> **WHAT THE EXERCISE ASKS**
Copy the data word for word, everything from the line containing "coordinates (1704, 183)." down to the line containing "I want to click on 'Wakee", both of those lines included.

> **RECORDS SUPPLIED**
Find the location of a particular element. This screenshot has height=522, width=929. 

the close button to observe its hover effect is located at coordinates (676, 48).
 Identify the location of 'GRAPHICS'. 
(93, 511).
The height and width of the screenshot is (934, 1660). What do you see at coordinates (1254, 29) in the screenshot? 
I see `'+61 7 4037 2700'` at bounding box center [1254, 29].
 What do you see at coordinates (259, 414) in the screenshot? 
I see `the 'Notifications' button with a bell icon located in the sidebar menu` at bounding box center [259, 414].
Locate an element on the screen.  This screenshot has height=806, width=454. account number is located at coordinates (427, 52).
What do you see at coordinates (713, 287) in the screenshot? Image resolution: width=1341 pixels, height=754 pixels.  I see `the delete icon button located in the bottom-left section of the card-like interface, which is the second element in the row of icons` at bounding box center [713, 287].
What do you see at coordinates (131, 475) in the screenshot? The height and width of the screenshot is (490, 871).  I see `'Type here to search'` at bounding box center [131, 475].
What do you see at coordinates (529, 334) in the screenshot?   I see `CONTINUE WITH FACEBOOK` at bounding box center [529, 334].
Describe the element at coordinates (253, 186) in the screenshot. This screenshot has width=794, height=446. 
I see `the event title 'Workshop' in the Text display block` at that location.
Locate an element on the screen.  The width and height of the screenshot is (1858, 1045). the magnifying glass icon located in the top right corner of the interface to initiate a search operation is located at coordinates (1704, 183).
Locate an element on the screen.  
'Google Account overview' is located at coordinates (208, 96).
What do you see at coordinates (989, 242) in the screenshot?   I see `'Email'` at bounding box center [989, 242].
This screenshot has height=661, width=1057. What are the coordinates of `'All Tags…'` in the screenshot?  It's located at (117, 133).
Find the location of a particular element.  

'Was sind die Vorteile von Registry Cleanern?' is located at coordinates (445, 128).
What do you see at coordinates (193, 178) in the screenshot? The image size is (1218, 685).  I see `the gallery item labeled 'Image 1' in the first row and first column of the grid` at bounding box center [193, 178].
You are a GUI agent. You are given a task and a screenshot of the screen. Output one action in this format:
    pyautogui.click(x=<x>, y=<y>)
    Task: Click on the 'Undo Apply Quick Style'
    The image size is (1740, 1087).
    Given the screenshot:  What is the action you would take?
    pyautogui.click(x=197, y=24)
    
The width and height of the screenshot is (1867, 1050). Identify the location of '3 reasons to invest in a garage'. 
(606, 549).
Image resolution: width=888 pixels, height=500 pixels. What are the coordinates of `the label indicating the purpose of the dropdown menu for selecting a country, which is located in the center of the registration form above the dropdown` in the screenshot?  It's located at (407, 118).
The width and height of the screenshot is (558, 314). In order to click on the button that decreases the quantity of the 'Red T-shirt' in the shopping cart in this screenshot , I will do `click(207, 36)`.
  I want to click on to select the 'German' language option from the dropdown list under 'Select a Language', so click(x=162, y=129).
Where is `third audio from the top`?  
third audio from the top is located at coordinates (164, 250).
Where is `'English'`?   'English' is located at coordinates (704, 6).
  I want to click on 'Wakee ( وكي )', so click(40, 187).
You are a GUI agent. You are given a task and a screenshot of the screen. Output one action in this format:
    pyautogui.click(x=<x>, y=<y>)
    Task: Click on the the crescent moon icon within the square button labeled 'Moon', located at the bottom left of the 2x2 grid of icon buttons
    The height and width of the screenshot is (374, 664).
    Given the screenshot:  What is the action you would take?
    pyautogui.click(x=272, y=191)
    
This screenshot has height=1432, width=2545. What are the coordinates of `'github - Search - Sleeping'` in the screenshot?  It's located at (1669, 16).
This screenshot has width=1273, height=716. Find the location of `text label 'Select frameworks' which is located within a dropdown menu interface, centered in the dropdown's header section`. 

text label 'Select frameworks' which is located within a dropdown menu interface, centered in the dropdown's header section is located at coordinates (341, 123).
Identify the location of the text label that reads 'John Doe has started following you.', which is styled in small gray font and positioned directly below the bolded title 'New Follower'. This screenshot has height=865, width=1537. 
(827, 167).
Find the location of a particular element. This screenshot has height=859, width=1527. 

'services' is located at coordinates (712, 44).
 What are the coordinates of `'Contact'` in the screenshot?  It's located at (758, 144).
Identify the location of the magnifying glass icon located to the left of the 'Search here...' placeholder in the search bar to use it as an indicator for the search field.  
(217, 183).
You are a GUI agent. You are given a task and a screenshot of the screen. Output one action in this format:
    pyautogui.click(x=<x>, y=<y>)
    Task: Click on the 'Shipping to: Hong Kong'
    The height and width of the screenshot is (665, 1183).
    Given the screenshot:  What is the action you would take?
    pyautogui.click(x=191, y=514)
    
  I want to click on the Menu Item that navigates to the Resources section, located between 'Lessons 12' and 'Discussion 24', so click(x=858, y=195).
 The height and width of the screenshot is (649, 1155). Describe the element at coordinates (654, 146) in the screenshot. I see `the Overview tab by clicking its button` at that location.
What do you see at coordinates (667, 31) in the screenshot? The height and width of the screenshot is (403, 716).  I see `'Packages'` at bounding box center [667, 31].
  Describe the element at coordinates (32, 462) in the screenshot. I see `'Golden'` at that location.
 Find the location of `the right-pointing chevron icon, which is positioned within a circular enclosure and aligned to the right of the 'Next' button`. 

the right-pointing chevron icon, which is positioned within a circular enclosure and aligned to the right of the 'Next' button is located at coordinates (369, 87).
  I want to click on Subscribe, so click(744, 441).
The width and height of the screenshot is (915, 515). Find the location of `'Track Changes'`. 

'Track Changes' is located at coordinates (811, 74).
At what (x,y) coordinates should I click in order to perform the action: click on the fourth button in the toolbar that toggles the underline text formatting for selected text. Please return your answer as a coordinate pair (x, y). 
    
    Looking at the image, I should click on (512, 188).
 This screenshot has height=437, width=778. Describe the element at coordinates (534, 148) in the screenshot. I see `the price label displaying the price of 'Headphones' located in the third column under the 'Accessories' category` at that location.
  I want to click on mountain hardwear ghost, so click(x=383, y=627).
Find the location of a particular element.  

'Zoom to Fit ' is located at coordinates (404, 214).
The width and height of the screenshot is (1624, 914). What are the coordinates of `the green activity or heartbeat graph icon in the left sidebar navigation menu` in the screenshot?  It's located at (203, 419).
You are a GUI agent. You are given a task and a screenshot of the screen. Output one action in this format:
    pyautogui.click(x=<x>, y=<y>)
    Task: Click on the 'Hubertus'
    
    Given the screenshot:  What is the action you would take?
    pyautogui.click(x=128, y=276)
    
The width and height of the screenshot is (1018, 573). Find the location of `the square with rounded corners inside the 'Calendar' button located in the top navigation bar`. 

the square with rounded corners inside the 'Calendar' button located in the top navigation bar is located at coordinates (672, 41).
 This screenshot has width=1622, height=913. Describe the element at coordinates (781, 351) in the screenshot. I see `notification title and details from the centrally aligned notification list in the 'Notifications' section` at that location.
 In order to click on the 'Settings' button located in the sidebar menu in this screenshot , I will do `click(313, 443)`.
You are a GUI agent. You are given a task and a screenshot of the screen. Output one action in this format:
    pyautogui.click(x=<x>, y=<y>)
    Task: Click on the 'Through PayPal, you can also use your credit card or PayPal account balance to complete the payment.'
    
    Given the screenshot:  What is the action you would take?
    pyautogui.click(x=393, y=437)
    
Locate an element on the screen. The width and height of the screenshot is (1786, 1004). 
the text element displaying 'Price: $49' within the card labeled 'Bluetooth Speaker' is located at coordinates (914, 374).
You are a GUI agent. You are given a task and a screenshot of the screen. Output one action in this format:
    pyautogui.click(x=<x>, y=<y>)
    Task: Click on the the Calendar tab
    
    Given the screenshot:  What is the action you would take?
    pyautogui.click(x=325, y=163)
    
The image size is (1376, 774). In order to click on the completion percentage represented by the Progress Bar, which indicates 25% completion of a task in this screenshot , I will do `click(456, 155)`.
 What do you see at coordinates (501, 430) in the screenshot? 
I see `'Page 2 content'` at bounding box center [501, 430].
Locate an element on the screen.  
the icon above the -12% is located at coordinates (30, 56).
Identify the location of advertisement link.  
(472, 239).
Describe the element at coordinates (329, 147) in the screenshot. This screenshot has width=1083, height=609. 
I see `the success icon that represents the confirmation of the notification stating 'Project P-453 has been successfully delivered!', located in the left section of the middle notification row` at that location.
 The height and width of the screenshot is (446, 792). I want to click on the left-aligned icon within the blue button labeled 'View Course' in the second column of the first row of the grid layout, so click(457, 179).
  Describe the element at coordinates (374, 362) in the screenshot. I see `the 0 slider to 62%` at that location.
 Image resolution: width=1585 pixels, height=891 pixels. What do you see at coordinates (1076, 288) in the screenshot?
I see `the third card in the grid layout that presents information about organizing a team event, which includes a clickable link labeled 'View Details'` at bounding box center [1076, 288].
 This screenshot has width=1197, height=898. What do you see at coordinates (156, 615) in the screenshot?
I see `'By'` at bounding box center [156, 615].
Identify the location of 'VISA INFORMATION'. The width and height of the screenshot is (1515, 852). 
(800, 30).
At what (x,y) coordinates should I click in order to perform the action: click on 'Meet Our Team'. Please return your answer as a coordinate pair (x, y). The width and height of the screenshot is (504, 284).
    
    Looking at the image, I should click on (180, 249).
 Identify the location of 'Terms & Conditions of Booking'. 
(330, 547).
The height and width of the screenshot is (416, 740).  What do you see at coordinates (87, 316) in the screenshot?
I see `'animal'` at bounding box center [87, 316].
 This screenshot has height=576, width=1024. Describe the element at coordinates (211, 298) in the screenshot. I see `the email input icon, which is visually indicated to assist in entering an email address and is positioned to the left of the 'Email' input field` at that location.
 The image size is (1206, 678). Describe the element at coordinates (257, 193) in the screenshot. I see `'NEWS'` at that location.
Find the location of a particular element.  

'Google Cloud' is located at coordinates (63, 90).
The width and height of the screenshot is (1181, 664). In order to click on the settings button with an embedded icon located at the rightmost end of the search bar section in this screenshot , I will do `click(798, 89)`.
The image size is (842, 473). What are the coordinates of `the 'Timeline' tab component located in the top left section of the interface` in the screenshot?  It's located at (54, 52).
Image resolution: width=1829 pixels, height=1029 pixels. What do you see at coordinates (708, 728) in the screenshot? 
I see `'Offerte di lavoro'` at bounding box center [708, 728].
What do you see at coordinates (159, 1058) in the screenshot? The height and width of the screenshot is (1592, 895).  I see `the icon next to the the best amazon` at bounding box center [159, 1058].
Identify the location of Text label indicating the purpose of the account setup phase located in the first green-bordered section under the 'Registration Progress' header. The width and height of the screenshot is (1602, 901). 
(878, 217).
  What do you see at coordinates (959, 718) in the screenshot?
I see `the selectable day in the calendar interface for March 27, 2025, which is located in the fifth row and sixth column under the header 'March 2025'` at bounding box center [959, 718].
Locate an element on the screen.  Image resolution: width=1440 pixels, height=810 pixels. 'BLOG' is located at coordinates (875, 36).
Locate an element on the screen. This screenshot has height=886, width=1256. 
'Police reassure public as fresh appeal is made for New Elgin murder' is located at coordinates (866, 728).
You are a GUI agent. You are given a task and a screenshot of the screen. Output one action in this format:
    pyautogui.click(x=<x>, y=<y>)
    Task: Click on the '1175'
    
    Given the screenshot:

> **FINAL RESULT**
Locate an element on the screen.  The width and height of the screenshot is (1858, 1045). the magnifying glass icon located in the top right corner of the interface to initiate a search operation is located at coordinates (1704, 183).
Locate an element on the screen.  
'Google Account overview' is located at coordinates (208, 96).
What do you see at coordinates (989, 242) in the screenshot?   I see `'Email'` at bounding box center [989, 242].
This screenshot has height=661, width=1057. What are the coordinates of `'All Tags…'` in the screenshot?  It's located at (117, 133).
Find the location of a particular element.  

'Was sind die Vorteile von Registry Cleanern?' is located at coordinates (445, 128).
What do you see at coordinates (193, 178) in the screenshot? The image size is (1218, 685).  I see `the gallery item labeled 'Image 1' in the first row and first column of the grid` at bounding box center [193, 178].
You are a GUI agent. You are given a task and a screenshot of the screen. Output one action in this format:
    pyautogui.click(x=<x>, y=<y>)
    Task: Click on the 'Undo Apply Quick Style'
    The image size is (1740, 1087).
    Given the screenshot:  What is the action you would take?
    pyautogui.click(x=197, y=24)
    
The width and height of the screenshot is (1867, 1050). Identify the location of '3 reasons to invest in a garage'. 
(606, 549).
Image resolution: width=888 pixels, height=500 pixels. What are the coordinates of `the label indicating the purpose of the dropdown menu for selecting a country, which is located in the center of the registration form above the dropdown` in the screenshot?  It's located at (407, 118).
The width and height of the screenshot is (558, 314). In order to click on the button that decreases the quantity of the 'Red T-shirt' in the shopping cart in this screenshot , I will do `click(207, 36)`.
  I want to click on to select the 'German' language option from the dropdown list under 'Select a Language', so click(x=162, y=129).
Where is `third audio from the top`?  
third audio from the top is located at coordinates (164, 250).
Where is `'English'`?   'English' is located at coordinates (704, 6).
  I want to click on 'Wakee ( وكي )', so click(40, 187).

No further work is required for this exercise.